Influence of the Malate‐Aspartate Shuttle on Oxidative Metabolism in Synaptosomes

β‐Methyleneaspartate, a specific inhibitor of aspartate aminotransferase (EC 2.6.1.1.), was used to investigate the role of the malate‐aspartate shuttle in rat brain synaptosomes. Incubation of rat brain cytosol, “free” mitochondria, synaptosol, and synaptic mitochondria, with 2 m M β‐methyleneaspartate resulted in inhibition of aspartate aminotransferase by 69%, 67%, 49%, and 76%, respectively. The reconstituted malate‐aspartate shuttle of “free” brain mitochondria was inhibited by a similar degree (53%). As a consequence of the inhibition of the aspartate aminotransferase, and hence the malate‐aspartate shuttle, the following changes were observed in synaptosomes: decreased glucose oxidation via the pyruvate dehydrogenase reaction and the tricarboxylic acid cycle; decreased acetylcholine synthesis; and an increase in the cytosolic redox state, as measured by the lactate/pyruvate ratio. The main reason for these changes can be attributed to decreased carbon flow through the tricarboxylic acid cycle (i.e., decreased formation of oxaloacetate), rather than as a direct consequence of changes in the NAD + /NADH ratio.
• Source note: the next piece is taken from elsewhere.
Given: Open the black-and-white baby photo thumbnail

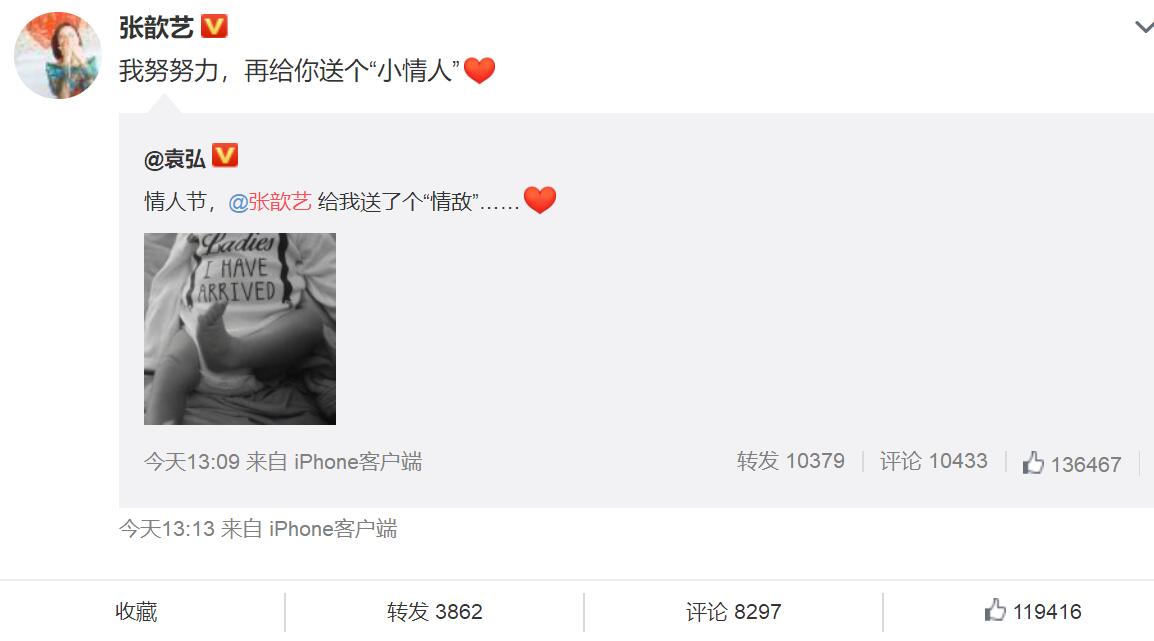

Malate/glutamate oxidation in “free” mitochondria was also decreased in the presence of 2 m M β‐methyleneaspartate. This is probably a result of decreased glutamate transport into mitochondria as a result of low levels of aspartate, which are needed for the exchange with glutamate by the energy‐dependent glutamate‐aspartate translocator.